110. Di notte a Hankou.

L’altra sera Tony mi ha portato a fare un giro per smaltire il tagliere di affettati e formaggi che ci eravamo messi in corpo, a seguito di una cena nell’unico ristorante italiano di Wuhan a cui mi faccio accompagnare periodicamente da lui in quanto unico locale in grado di apprezzare la cucina mediterranea. Siccome Tony, oltre a capire meglio degli altri i miei gusti culinari, ha anche capito nel tempo che cosa ho bisogno di vedere per sopravvivere in un posto come questo, ha puntato la macchina fuori delle strade principali solite e si é infilato negli isolati piú vecchi di Wuhan, fra strade sconnesse e edifici polverosi.
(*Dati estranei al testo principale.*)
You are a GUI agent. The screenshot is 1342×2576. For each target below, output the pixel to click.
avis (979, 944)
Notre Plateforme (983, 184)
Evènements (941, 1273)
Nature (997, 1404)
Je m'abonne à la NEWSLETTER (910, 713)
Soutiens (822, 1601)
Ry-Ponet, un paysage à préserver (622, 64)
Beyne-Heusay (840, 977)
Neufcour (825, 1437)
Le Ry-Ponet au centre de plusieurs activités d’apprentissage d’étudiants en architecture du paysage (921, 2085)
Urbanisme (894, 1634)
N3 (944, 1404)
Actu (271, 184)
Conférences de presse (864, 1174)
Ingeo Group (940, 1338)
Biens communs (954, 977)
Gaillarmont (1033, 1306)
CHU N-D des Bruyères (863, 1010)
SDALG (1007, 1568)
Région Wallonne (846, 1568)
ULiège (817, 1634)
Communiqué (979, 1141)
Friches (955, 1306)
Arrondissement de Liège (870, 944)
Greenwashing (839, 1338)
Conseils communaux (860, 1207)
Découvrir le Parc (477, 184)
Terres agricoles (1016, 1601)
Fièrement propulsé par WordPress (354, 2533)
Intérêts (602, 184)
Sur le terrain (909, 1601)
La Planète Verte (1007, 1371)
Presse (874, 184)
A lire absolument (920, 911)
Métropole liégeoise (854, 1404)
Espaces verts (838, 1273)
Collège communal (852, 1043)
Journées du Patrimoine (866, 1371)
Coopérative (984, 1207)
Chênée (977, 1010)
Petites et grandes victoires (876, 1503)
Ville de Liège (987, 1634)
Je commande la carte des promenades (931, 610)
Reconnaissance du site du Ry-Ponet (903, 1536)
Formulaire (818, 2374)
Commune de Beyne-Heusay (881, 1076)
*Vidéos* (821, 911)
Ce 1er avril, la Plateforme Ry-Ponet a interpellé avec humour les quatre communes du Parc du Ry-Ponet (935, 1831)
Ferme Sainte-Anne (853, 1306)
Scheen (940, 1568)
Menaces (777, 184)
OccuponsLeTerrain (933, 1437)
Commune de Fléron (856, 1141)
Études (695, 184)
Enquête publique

Siano finiti in un quartiere desolato del distretto di Hankou, dalle strade strette adorne di alberature spoglie e facciate scrostate e mal illuminate.

Ho riconosciuto senza troppa difficoltá, in quell’isolato che avrá contato sí e no venti edifici, la vecchia “Concessione Francese” di Hankou , di cui avevo visto un paio di foto online tempo addietro ma che non ero mai riuscito a rintracciare. Uno dei fabbricati aveva un frontone sgangherato con la scritta 1924. Anche gli altri edifici avevano le fattezze di case coloniali a tre o quattro piani con le caratteristiche tipiche dell’architettura occidentale degli anni Venti, sebbene l’aggregazione fosse in qualche modo un richiamo agli Hutong, con piccole strade pedonali interne su cui si affacciavano spazi comuni. Chiunque a prima vista sarebbe rimontato in macchina e ripartito di corsa, specie trovandosi lí a mezzanotte: la maggior parte dei fabbricati erano devastati e a quanto riferiva Tony dentro ci abitano attualmente solo i cinesi piú poveri che non possono permettersi una casa negli grattacieli dei quartieri di nuova costruzione. Io, ovviamente, mi stavo giá perdendo a naso all’insú in mezzo a quel quartiere a cercare di trovarne i punti di valore: le strade belle e proporzionate all’altezza delle facciate, le decorazioni sbertucciate, vasi di fiori ovunque, ai davanzali delle finestre o sul lastrico all’ingresso, come a rivendicare una vanitá da esibire anche nella condizione di povertá e di squallore piú estremi. Nel mezzo di questo isolato l’unica (che io sappia) chiesa cattolica di Wuhan, con una facciata in stile finto-gotico, piccola e malconcia: la signora che stava tirando a mano i noodles in una bottega ancora aperta accanto alla chiesa, che aveva l’aspetto di tutte le altre botteghe di strada se non fosse stato per la gigantografia a colori di Gesú sulla parete di fondo, ci ha detto che per vederla all’interno tocca svegliarsi presto perché apre tutte le mattine solo dalle sei alle sette.

Non so.
Quell’isolato di venti case divelte mi è sembrato il piccolo cuore ancora pulsante di un mostro di cemento senza anima.
Tony, ovviamente, l’ha capito guardandomi in faccia senza che io abbia detto una parola.